Target Exam

CUET

Subject

Business Studies

Chapter

Financial Management

Question:

Match List I with List II.

List I

(Factors affecting)

List II

(Factors)

A. Fixed Capital I. Financing alternatives
B. Working Capital II. Operating Efficiency
C. Capital Structure III. Risk Consideration
D. Dividend decisions IV. Shareholder preference

Choose the correct answer from the options given below :

Options:

A-I, B-II, C-III, D-IV

A-IV, B-II, C-III, D-I

A-IV, B-II, C-I, D-III

A-IV, B-III, C-I, D-II

Correct Answer:

A-I, B-II, C-III, D-IV

Explanation:

The correct answer is option (1)- A-I, B-II, C-III, D-IV.

List I

(Factors affecting)

List II

(Factors)

A. Fixed Capital I. Financing alternatives
B. Working Capital II. Operating Efficiency
C. Capital Structure III. Risk Consideration
D. Dividend decisions IV. Shareholder preference

 

- A. Fixed Capital corresponds to I. Financing alternatives.
Financing Alternatives: A developed financial market may provide leasing facilities as an alternative to outright purchase. When an asset is taken on lease, the firm pays lease rentals and uses it. By doing so, it avoids huge sums required to purchase it. Availability of leasing facilities, thus, may reduce the funds required to be invested in fixed assets, thereby reducing the fixed capital requirements. Such a strategy is specially suitable in high risk lines of business.

-B. Working Capital corresponds to II. Operating Efficiency.
Operating Efficiency: Firms manage their operations with varied degrees of efficiency. For example, a firm managing its raw materials efficiently may be able to manage with a smaller balance. This is reflected in a higher inventory turnover ratio. Similarly, a better debtors turnover ratio may be achieved reducing the amount tied up in receivables.
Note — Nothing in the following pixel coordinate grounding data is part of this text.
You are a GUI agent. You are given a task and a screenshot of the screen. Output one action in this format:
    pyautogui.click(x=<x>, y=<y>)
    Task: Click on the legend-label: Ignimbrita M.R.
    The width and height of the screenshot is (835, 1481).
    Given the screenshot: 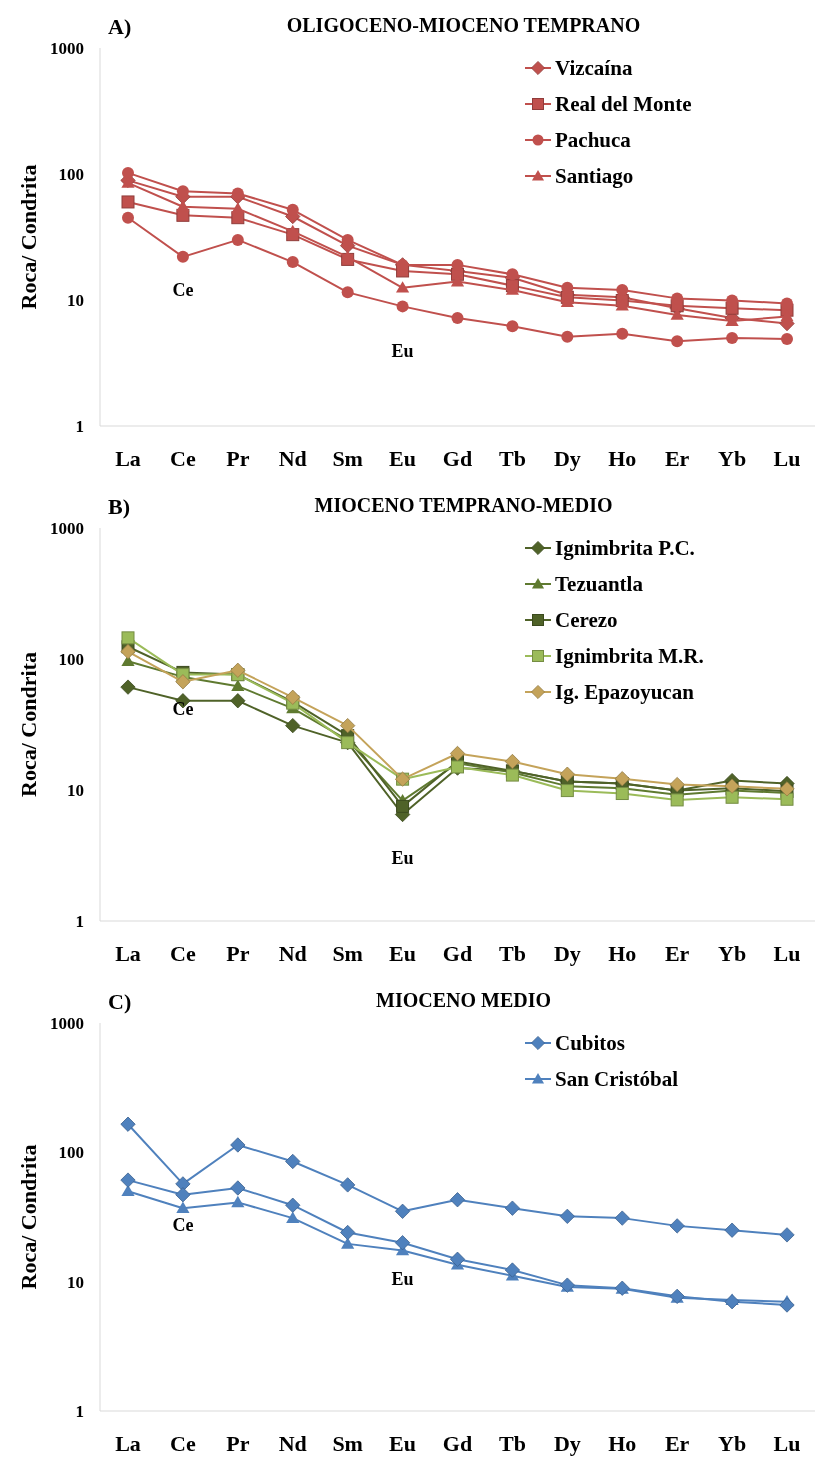 What is the action you would take?
    pyautogui.click(x=630, y=656)
    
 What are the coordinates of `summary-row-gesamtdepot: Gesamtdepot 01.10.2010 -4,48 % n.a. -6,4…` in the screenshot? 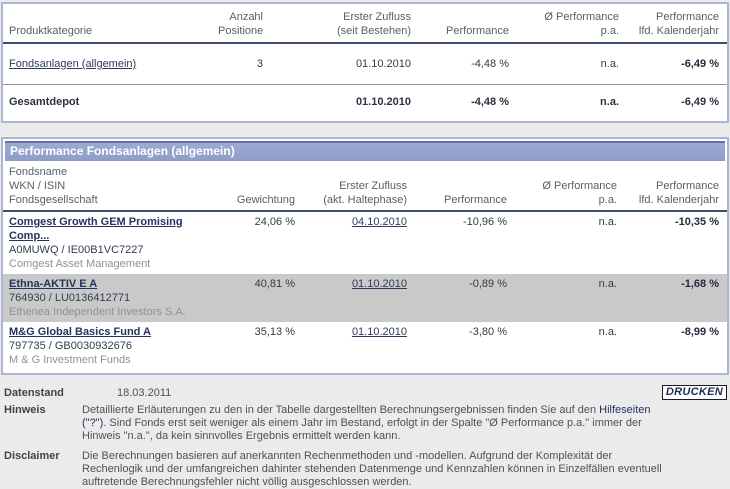 It's located at (365, 104).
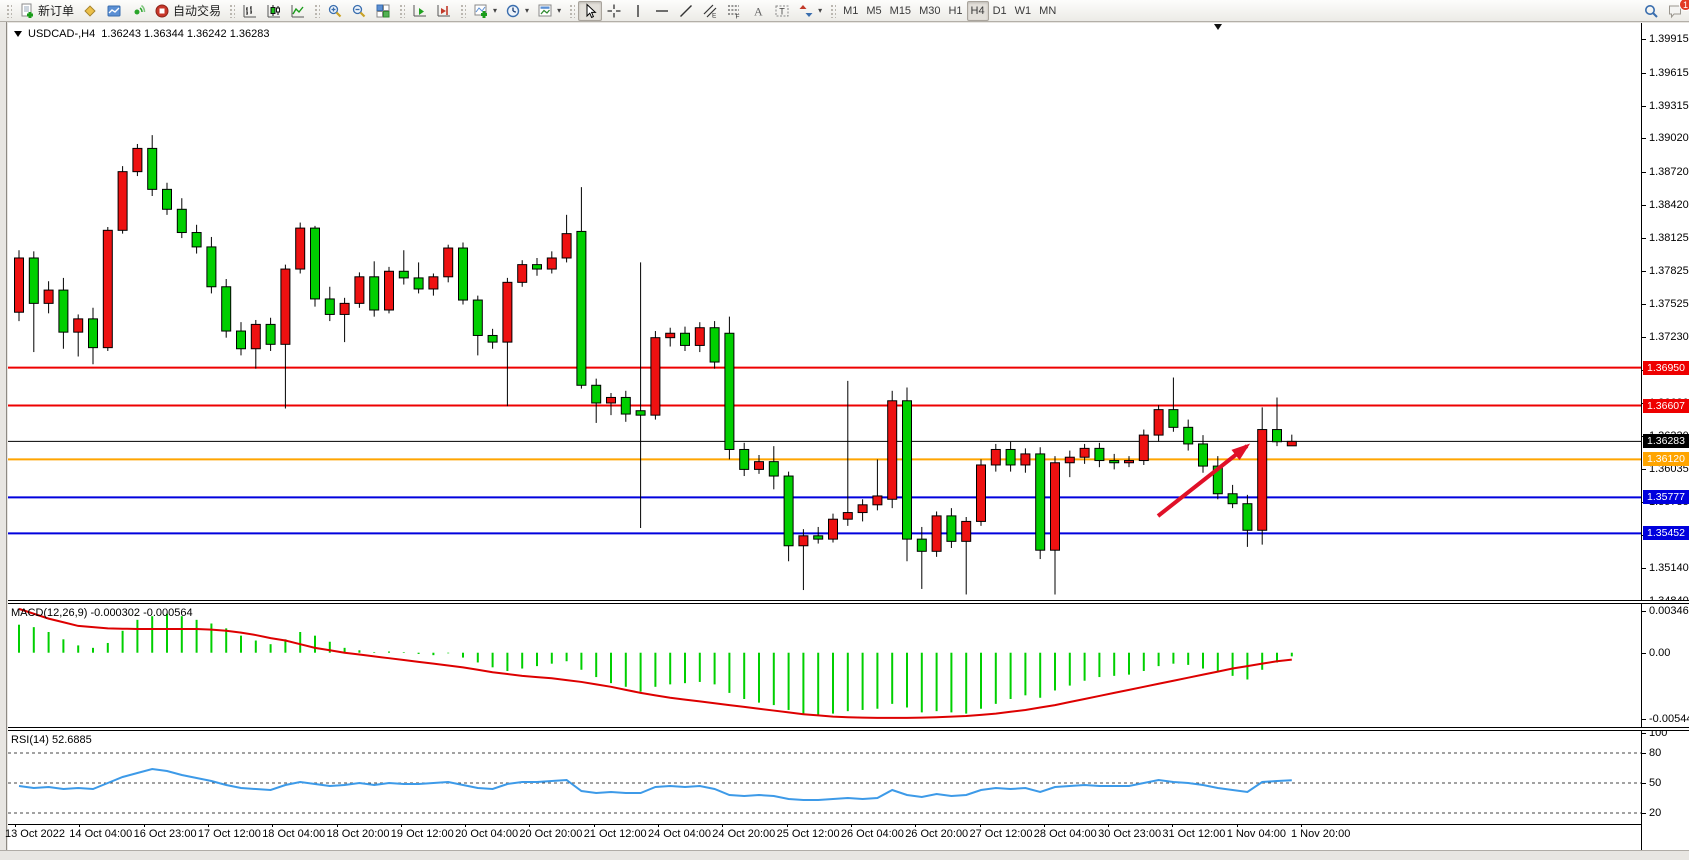  Describe the element at coordinates (1000, 11) in the screenshot. I see `timeframe-button-d1: D1` at that location.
Better sales effort may reduce the average time for which finished goods inventory is held. Such efficiencies may reduce the level of raw materials, finished goods and debtors resulting in lower requirement of working capital.

-C. Capital Structure corresponds to III. Risk Consideration.
Risk Consideration: Financial risk refers to a position when a company is unable to meet its fixed financial charges namely interest payment, preference dividend and repayment obligations. Apart from the financial risk, every business has some operating risk (also called business risk). Business risk depends upon fixed operating costs. Higher fixed operating costs result in higher business risk and vice-versa. The total risk depends upon both the business risk and the financial risk. If a firm’s business risk is lower, its capacity to use debt is higher and vice-versa.

-D. Dividend decisions corresponds to IV. Shareholder preference.
Shareholders’ Preference: While declaring dividends, managements must keep in mind the preferences of the shareholders in this regard. If the shareholders in general desire that at least a certain amount is paid as dividend, the companies are likely to declare the same. There are always some shareholders who depend upon a regular income from their investments.